The US dollar is the single most popular currency in the world, and is also the most dominant reserve currency which is in use around the globe. Often nicknamed ‘The Greenback’ thanks to its green colouring, this currency is popular amongst traders who are looking to buy assets either from or within the United States. If risk aversion is running high, many traders often look to buy US Treasuries, which can create a demand for US dollars. However, what can we expect from the US dollar on the Forex market? Let’s take a look at the forecast.
The rate of employment in the United States was on the rise in November with 211,000 more jobs, giving the US Dollar more value on the Forex market. The measure of the jobs market provides a clearer picture of the current economy, with a level of 5.59 being expected in October – a rise after September’s 5.39.

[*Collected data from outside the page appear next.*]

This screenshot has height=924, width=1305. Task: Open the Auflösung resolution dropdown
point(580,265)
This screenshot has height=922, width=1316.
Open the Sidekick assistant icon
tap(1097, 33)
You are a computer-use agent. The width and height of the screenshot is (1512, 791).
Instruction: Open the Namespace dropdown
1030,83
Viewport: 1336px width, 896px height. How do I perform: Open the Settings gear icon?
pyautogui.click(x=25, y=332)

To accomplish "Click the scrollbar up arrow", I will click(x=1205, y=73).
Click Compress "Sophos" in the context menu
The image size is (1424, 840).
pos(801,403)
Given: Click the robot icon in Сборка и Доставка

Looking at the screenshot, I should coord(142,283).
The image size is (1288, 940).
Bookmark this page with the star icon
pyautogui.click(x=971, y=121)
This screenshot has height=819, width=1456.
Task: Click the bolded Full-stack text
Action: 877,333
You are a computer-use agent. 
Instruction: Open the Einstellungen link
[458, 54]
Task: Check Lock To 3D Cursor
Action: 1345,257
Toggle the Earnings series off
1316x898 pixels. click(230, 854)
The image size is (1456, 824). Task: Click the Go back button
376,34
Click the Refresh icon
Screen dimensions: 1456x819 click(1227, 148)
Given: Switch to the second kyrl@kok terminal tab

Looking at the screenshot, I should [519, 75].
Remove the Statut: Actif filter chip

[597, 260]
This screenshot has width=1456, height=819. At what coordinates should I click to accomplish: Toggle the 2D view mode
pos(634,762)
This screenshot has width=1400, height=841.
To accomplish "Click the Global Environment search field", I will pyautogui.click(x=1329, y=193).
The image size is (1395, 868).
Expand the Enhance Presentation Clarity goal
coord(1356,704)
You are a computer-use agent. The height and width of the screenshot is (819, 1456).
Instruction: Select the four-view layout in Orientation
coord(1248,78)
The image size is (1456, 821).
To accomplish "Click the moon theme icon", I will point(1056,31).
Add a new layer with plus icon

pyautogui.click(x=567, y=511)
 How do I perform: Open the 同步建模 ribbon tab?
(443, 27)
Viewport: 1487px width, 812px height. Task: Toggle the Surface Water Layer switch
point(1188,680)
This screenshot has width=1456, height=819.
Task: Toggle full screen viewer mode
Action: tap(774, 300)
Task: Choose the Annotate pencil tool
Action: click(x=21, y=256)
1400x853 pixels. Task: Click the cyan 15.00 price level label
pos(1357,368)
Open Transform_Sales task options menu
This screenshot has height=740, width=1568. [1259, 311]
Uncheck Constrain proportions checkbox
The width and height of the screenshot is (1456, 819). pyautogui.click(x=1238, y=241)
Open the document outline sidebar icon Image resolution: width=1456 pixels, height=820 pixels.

However, unemployment levels in the US have also risen, with the number of people claiming unemployment increasing by a huge 9,000 to a total of 269,000 in the last week. This figure maintains a four-decade low in the history of claims numbers. However, there have also been fewer lay-offs and many workers have a sense of job security, allowing them to spend more during the holiday season. For this week, the number of jobless claims is expected to decrease to 266,000.
Amid an unexpected decline in the purchase of automobiles, October saw US retail sales increase by 0.1% – a figure which alongside the decline in automobile purchase shows a slowdown when it comes to customer spending. After a previous reported 0.1% rise in September, economists expected for that this month, retail sales would increase by 0.3%. After rising by 1.4% in September, automobile sales fell by 0.5%. In future weeks, retail sales are expected to rise by 0.2% and core sales by 0.3%.
After registering minus the previous month, US producer prices declined for the second month straight in October. These poor readings suggest a subdued rate of inflation due to the plans for the Federal Reserve to raise interest rates at some point in December. During the past twelve months, the PPI has dropped by 1.6% – the largest drop since the beginning of the series in 2009. During the coming month producer prices are expected to remain low and producer inflation is likely to stay weak.
During November the level of customer optimism rose to 93.1, which mean that it rose for the second month straight. This is a good sign for just before the holidays, beating economists’ predictions that it would be 91.3. This positive reading is taken by many to signify that customers are being reassured by low prices of gas, which is an improving labour market.